Discuss the view that unit labour costs matter much more than actual levels of pay.
Unit labour costs is the cost of labour per unit of. It is determined by the growth of wages and the rate of growth of labour productivity. Labour costs include the complete range of costs employers incur when they employ workers. They include not only wages but also the cost of recruiting and training workers, national insurance contributions, redundancy payments and benefits in kind. Wages do, however, constitute over 80% of total labour cost. So they, together with productivity, are the two key influences on unit labour costs. If productivity increases at a faster rate than the wages paid, unit labour costs are likely to fall. During the recession, the UK has seen falls in real wage growth. If real wages are lower, firms may be more willing to employ labour rather than capital. In other words low wage growth means labour is relatively more attractive than usual. Therefore with lower labour costs, firms are willing to employ more workers and labour intensive production methods.
If a country’s firms have higher unit labour costs than firms in rival countries, this may make their products less price competitive.

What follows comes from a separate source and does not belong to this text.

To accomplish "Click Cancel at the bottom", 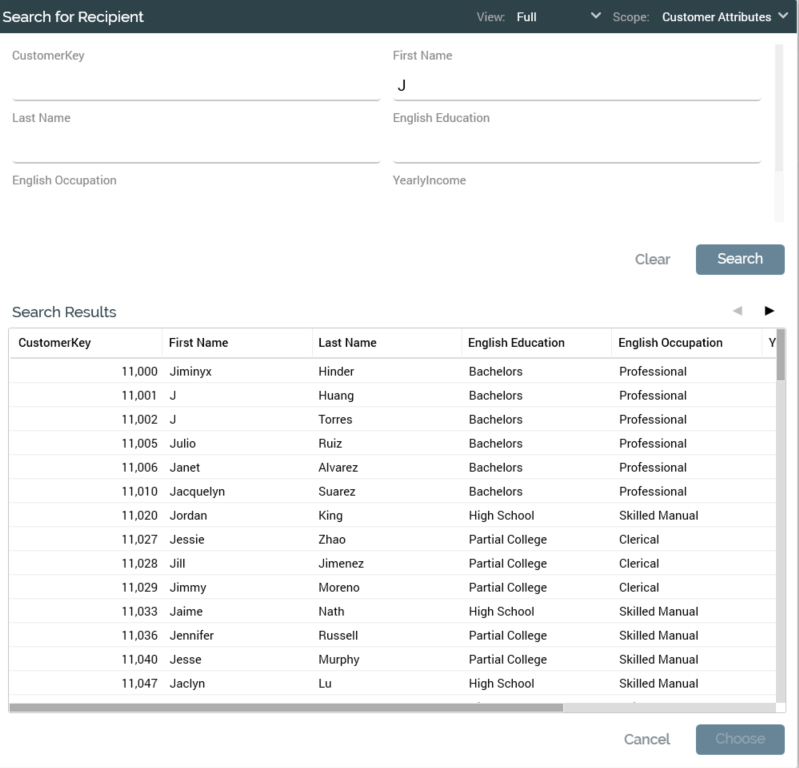I will (647, 739).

The country will be unlikely to benefit from increased exports, as a result of a depreciating exchange rate.
The increasing unit labour costs have caused firms to demand workers from abroad, who are willing to work for lower wages, to decrease the cost of production. But this has caused unemployment in the UK, and therefore a reduction in income. The result is AD shift to the left, which decreases the rate of economic growth.
Rising unit labour costs have the potential to cause cost push inflation. This is caused by wage increases which exceed any improvement in productivity.
There are those who feel that unit labour costs matter much more than actual levels of pay and this is because ULC contains within it all total labour costs divided by...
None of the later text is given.